Most of the outcomes after radical cystectomy (RC) are directly associated with the type of urinary diversion. This study sets out to evaluate the outcomes of ileal conduit (IC) and transuretero-cutaneostomy (TUC) urinary diversion after RC.

Methods

This retrospective study included 52 patients (IC, n = 30; TUC, n = 22) at Dr. Sardjito Hospital between January 2014 and December 2019. The clinical outcomes were compared using Chi-squared tests and independent t tests. Multivariable logistic regression analysis was performed to determine the odds of developing related complications.

Results

Demographically, both groups were similar in terms of age, gender, ASA score, staging, body mass index, and comorbidities.

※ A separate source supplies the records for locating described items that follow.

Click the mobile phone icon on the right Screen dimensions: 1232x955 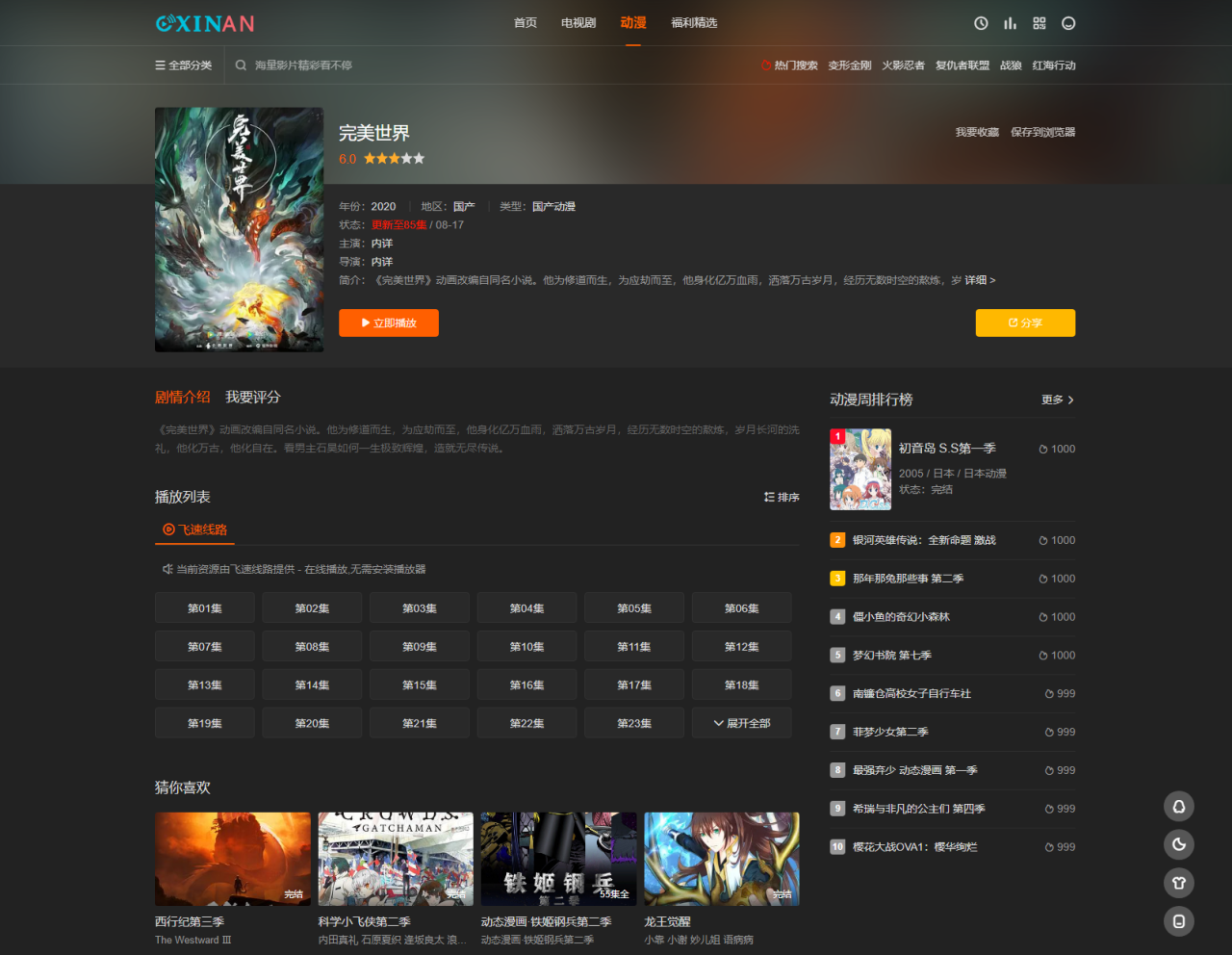[1178, 920]
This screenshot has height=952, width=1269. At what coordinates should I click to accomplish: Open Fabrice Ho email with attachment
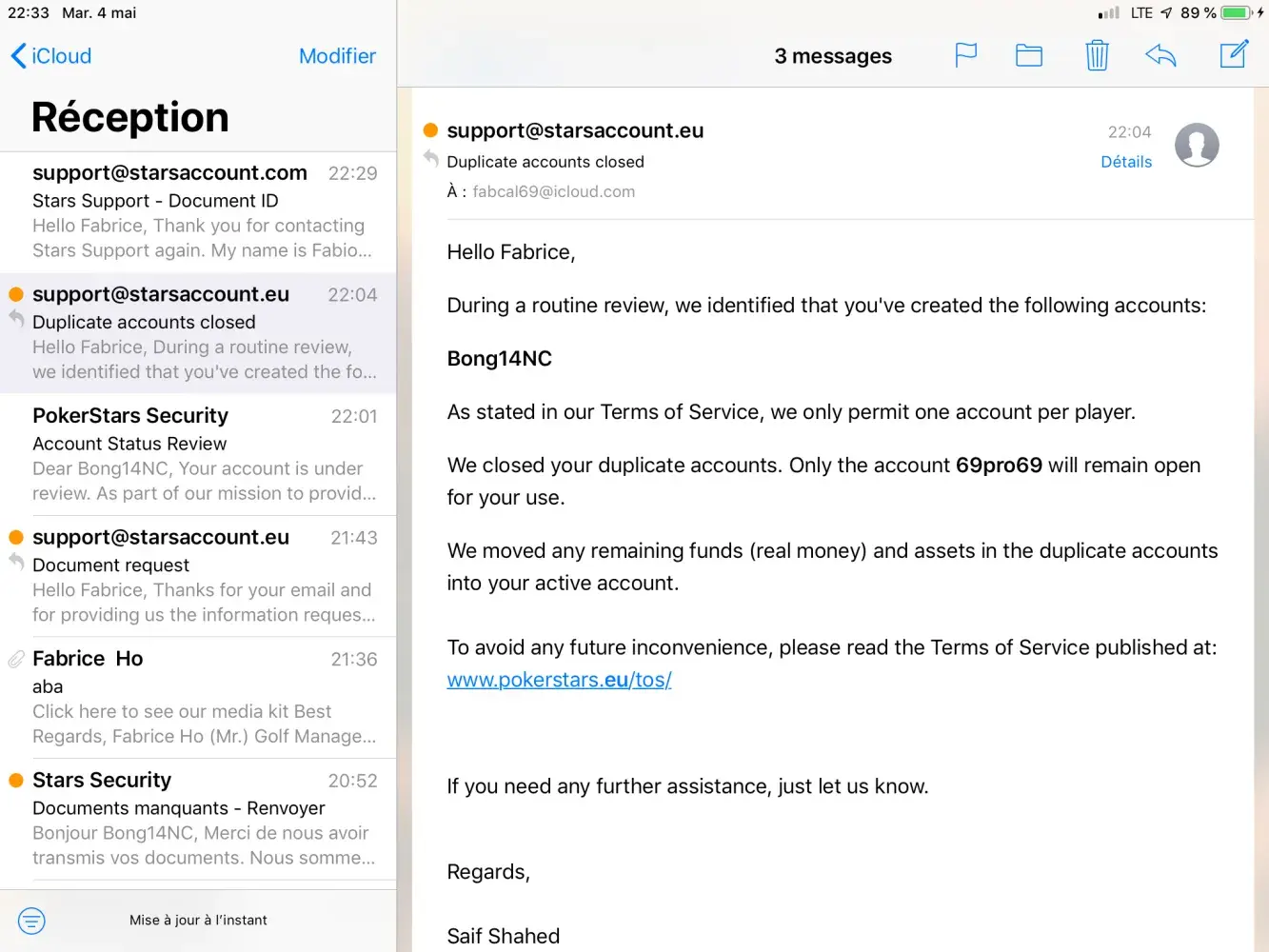(x=198, y=697)
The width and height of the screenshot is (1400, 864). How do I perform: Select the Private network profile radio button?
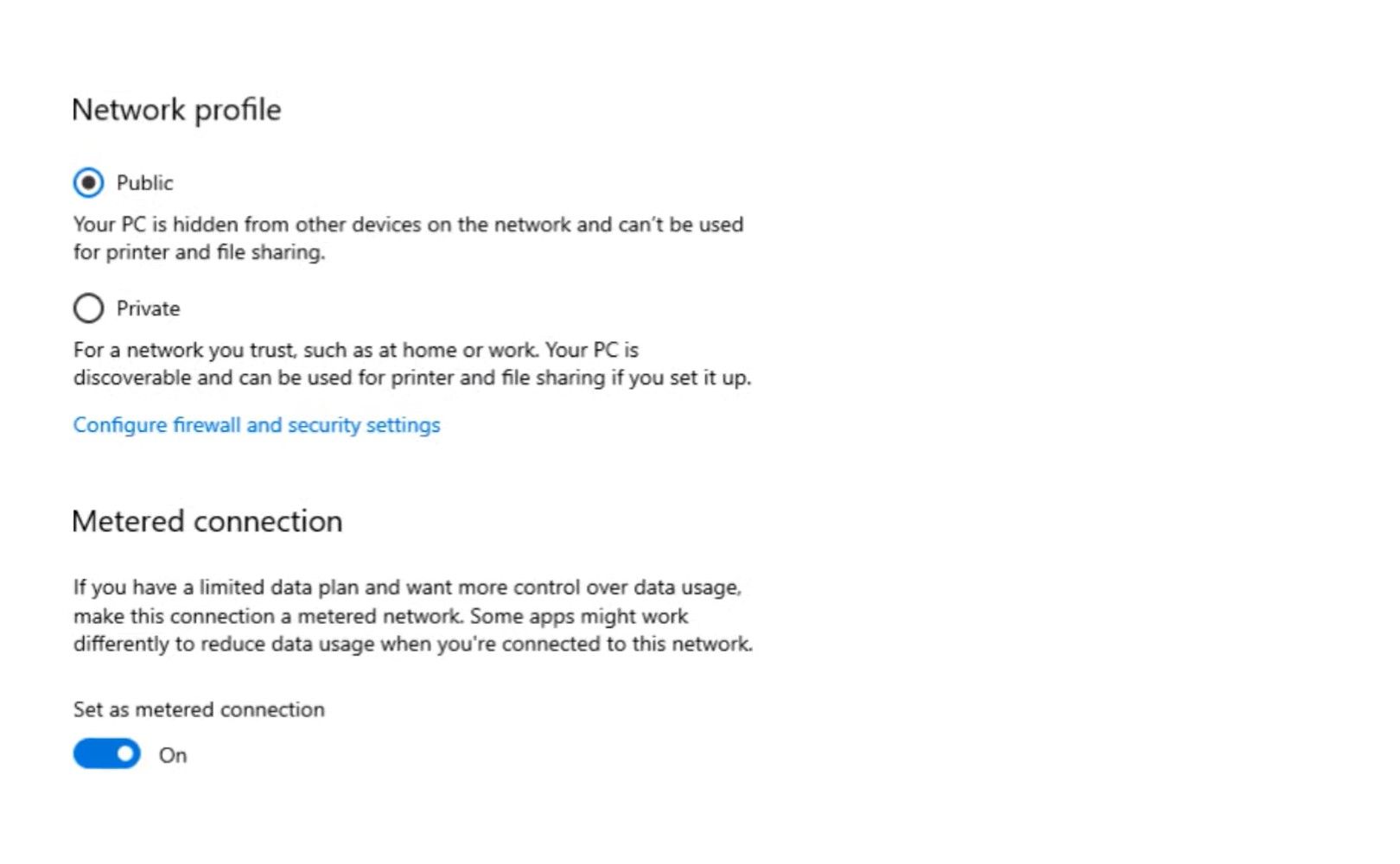(88, 308)
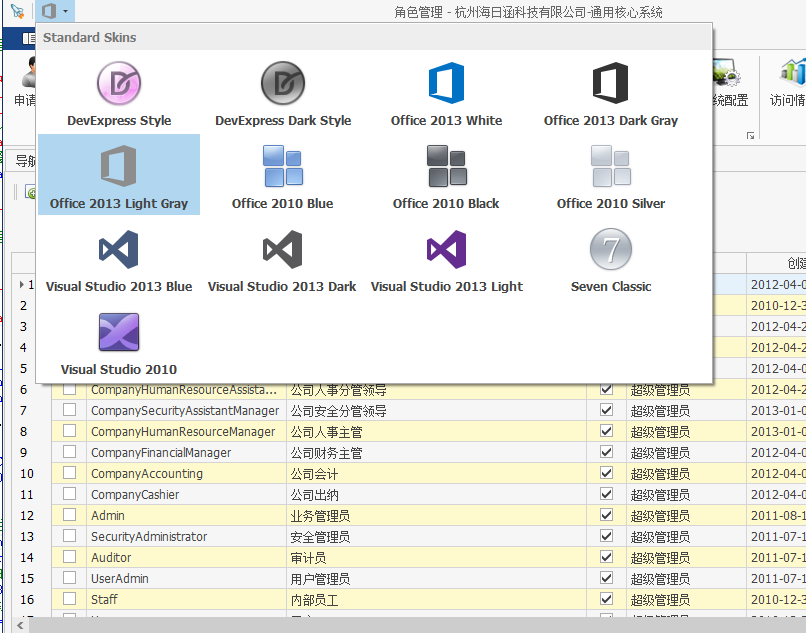Uncheck the enabled checkbox in the Auditor row
Image resolution: width=806 pixels, height=633 pixels.
tap(606, 557)
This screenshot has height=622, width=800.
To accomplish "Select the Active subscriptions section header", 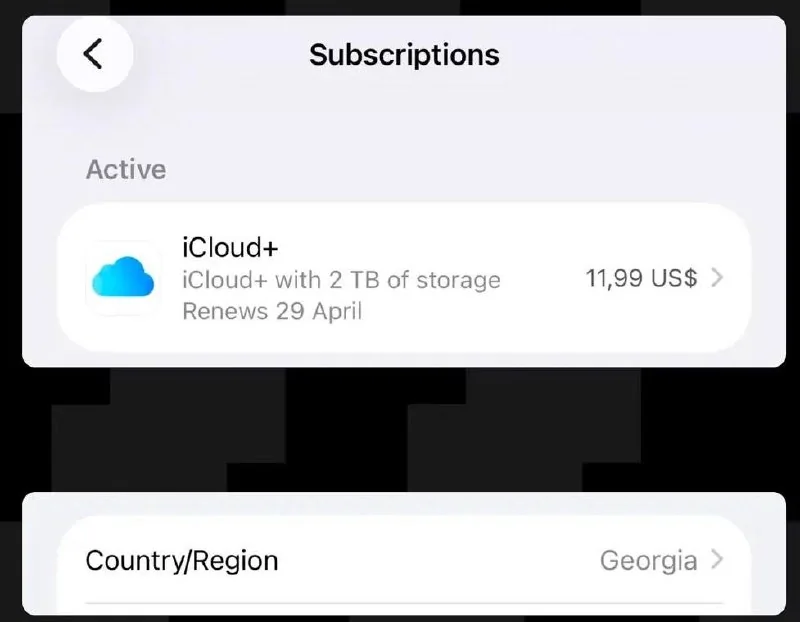I will [x=126, y=169].
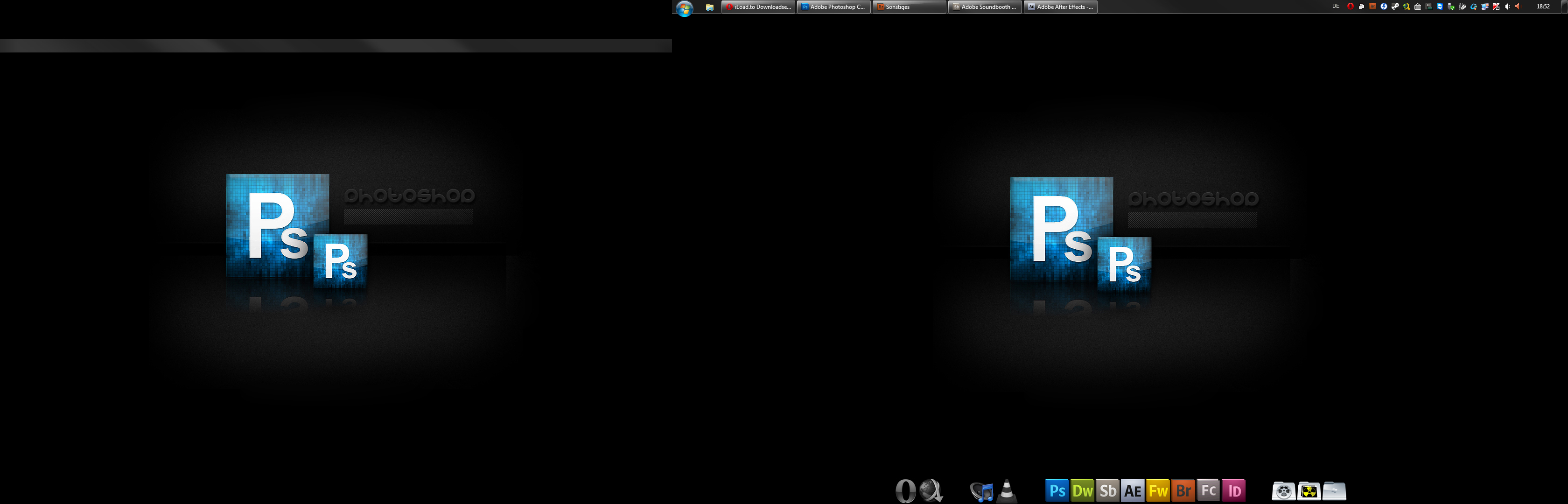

IC was associated with a high incidence of postoperative complications than TUC (56.7% vs. 27.3%; p = 0.035). Long-term postoperative complications stoma stenosis was more common in the TUC than IC (p = 0.010). Multivariate analysis showed TUC was a significant predictor for stoma stenotic with odds ratio of 1.29 (95% confidence interval, 1.03–1.62; p = 0.006). Meanwhile, metabolic change was found higher in IC (p = 0.047). No difference between the rate of required blood transfusion, postoperative ileus, re-operation, and anastomotic stricture in both groups. Operative time (p = 0.000) and length of stay (p = 0.002) were lower in patients who underwent TUC. The hospitalized cost was also lower in TUC ($ 2311.8 ± 1448 for IC vs. $ 1844.2 ± 948.8 for TUC; p = 0.005). Nonetheless, the follow-up cost was higher in the TUC but not statistically significant. Additionally, there was no difference between the overall satisfaction and diversion-related symptoms scores in both groups. The psychological score was better in IC groups.

Conclusions

Both of these techniques can be an option in a urinary diversion after RC with various advantages and disadvantages. TUC provides reduced complication rates, operative time, shorter length of stay, and hospitalized costs, but IC may reduce postoperative stoma stenosis complications and better psychological function.

Background

Radical cystectomy (RC) remains the first option for the treatment of muscle-invasive bladder cancer [1] with a high rate of 5-year disease-free survival [2]. Although known for its favorable results, this procedure also has a high morbidity and mortality rate due to surgical complications [3]. Most of the complications after RC are directly associated with the type of urinary diversion [4].

In 1852, Simon first described the urinary diversion procedure and Bricker in 1950 popularized the ileal conduit (IC) technique [5]. Since then, this procedure has become popular among surgeons and is considered the first option for urinary diversion procedures [6]. Meanwhile, Johnston described uretero-cutaneostomy in 1963 for a patient with congenital urinary obstruction [7]. Later this procedure, also called transuretero-cutaneostomy (TUC), was used with pelvic malignancy. Both of these techniques have been discussed in several studies regarding advantages and disadvantages [8]. However, several clinical considerations remain problematic, including the time of procedure, postoperative complications, and length of stay.

Additionally, an IC procedure requires an intestinal segment as a urinary diversion, while uretero-cutaneostomy can avoid the complications associated with bowel anastomosis [6]. However, several studies have shown this procedure has a high incidence of ascending infection and stoma stenosis [6, 9]. Meanwhile, both procedures showed the same result concerning the patients’ quality of life [10].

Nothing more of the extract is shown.